De padres andaluces, Valverde creció y vivió entre Málaga y Sevilla, siempre escribiendo versos y soñando en llegar a ser como Rubén Darío y sus "cantos de vida y esperanza": "Yo soy aquel que ayer no más decía/ el verso azul y la canción profana,/ en cuya noche un ruiseñor había/ que era alondra de luz por la mañana". Sevilla y Rubén forjaron la literatura de Valverde, que emprendió una azarosa carrera en la zarzuela, el teatro, la narrativa, la poesía y el periodismo. Éste es el que nos interesa. En 1926, aún antes de conocer a Rafael de León y dar rienda suelta a la memoria sentimental de un país -lo hicieron en 1930 en la academia de Quiroga en Madrid, Rafael de León aún con 21 años, Valverde ya había cumplido los 35-, Salvador Valverde había publicado unos cuantos relatos en la revista "Blanco y Negro", referente sin duda en la España de aquel momento, bajo el título genérico de "Escenas andaluzas". Uno de ellos, "La fiesta del estero", transcurre en las salinas chiclaneras. Prácticamente olvidado -como toda la obra de Valverde que excede las letras de las coplas- el relato merece, y mucho, rescatarse en cuanto aporta a la exigua literatura sobre nuestra ciudad. Así como los dibujos de Ángel Díaz Huertas y las fotografías de Iglesias que los ilustran.

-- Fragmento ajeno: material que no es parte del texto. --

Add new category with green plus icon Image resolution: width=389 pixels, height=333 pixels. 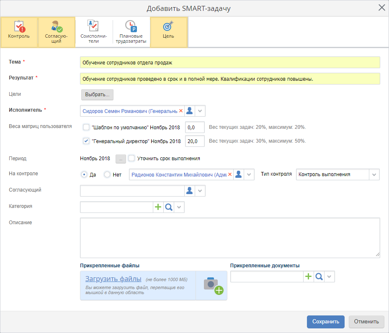(158, 207)
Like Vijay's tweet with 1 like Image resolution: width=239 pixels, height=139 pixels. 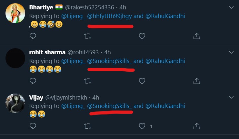tap(142, 126)
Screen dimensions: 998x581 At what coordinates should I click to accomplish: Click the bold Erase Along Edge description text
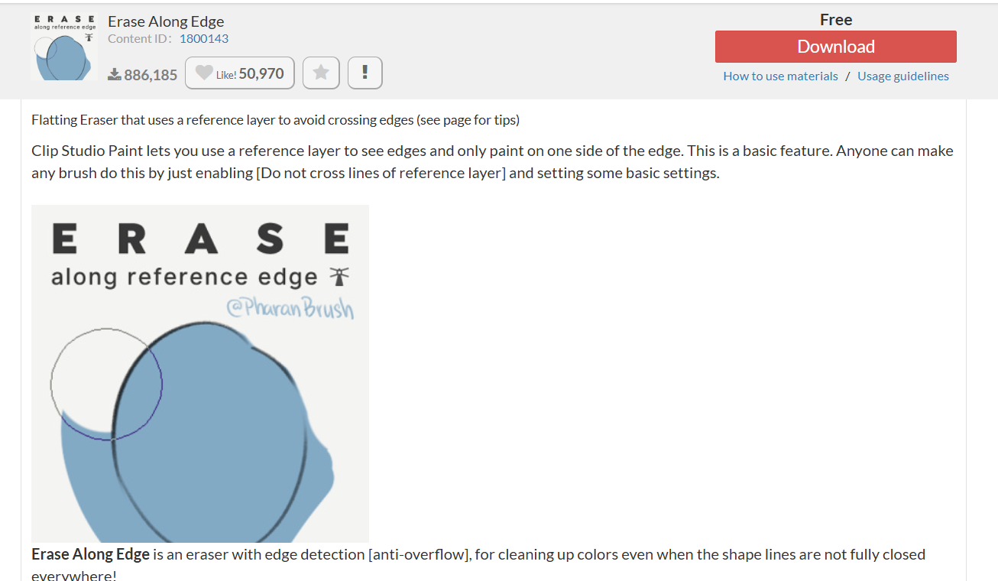click(x=90, y=554)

Costumbrista, y de una ambición social indudable, "La fiesta del estero" es un testimonio singular sobre un modo de vida extinguido. La trama, las descripciones, los personajes de Valverde remiten sin duda al universo de sus coplas: "Muchos esteros hay de Cádiz a Chiclana, sin olvidar los de San Fernando, a cual más bonito, pero ninguno tan juncal y tan famoso como el de «La Juana». Aquello compadre -escribe- más que un estero parecía un alcázar". El propio Valverde pone en situación al lector, consciente de que debe, ante todo, explicarle qué es aquello: "¿Estero?, se preguntarán algunos". Y responde descriptivamente: "Es, por consiguiente, la despensa de la casa. Desde la anguila y el albur, hasta el lenguado y el langostino, pueden verse allí, vivitos y coleando a la espera de que el ama les meta mano y les pase a mejor vida".

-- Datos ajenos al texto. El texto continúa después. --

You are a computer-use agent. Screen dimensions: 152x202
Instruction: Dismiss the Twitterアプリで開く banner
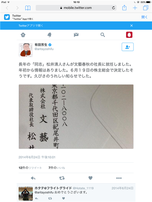[x=131, y=26]

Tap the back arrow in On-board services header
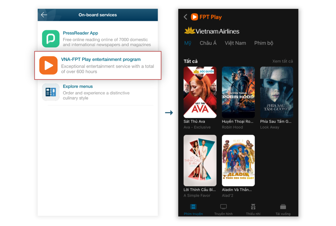44,15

Es el estero de esa salina que no identifica, solo dice de ella que es "la más rica y dilatada de todas las chiclaneras" -en la "Guía Anuario" de 1919 se enumeran 38 ni más ni menos- y que la rige La Juana, "con sus cuarenta primaveras, viuda y apetitosa más que los langostinos de su estero" y que "no descuidaba éste por la salina ni la salina por la casa, sino que estaba en todas las faenas y tenía siete ojos para seguir la labor de sus bolichones". A la Juana, en tanto, aún le quedaban otros dos ojos para vigilar a su hija, Juanita, "que había perdido el corazón entre las pirámides de sal de un estero vecino" con, y así lo escribe, "el hormiguilla más pobre y desastrado", a la sazón llamado Pacorriyo.

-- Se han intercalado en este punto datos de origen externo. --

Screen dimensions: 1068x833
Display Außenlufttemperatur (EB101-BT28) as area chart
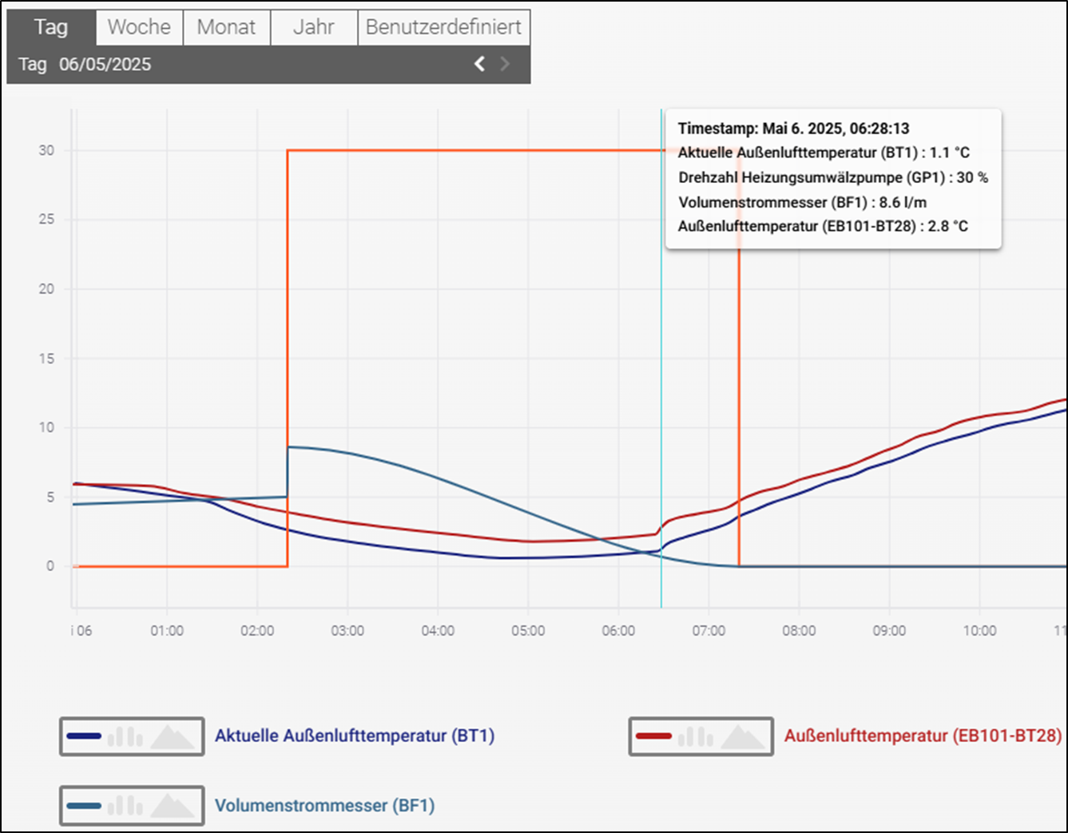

Valderde prosigue describiendo aquel amor imposible y la labor de Pacorriyo en esa salina que se disponía a vivir la "fiesta del estero", con la que se cerraba "la recogida de la blanco cosecha" mientras corrían las cañas de vino, el pescaíto frito y el cante por alegrías: "En las salinas de Cái/ vive la que yo más quiero/. Quien fuera pé de la má/ y se colara en su estero". Y en ese revés tan propio de la copla, aquella fiesta se viene abajo cuando Pacorriyo, con sus dieciséis años y cara de hombre, hace frente a la Juana, quien de una tunda había querido quitar a su hija las ínfulas y los amores por el hormiguilla. Éste anuncia solemne que se va a "Buenos Aires der Plata" y cierra las cuatro páginas del relato con un: "Ea, madrina, ya no la volverá a pegá por mi curpa". Y allá se va, hacia la Argentina, mientras la niña, la Juanita, "pone fin con sus lágrimas y sollozos a la alegre fiesta del estero". Es la visión trágica con la que Valverde adorna un texto que sirve de excepcional testimonio -con el adorno trágico de la copla, sin duda- de aquella Chiclana de 1926. De hace solo noventa años, pero parece que han pasado siglos. Y fue ayer.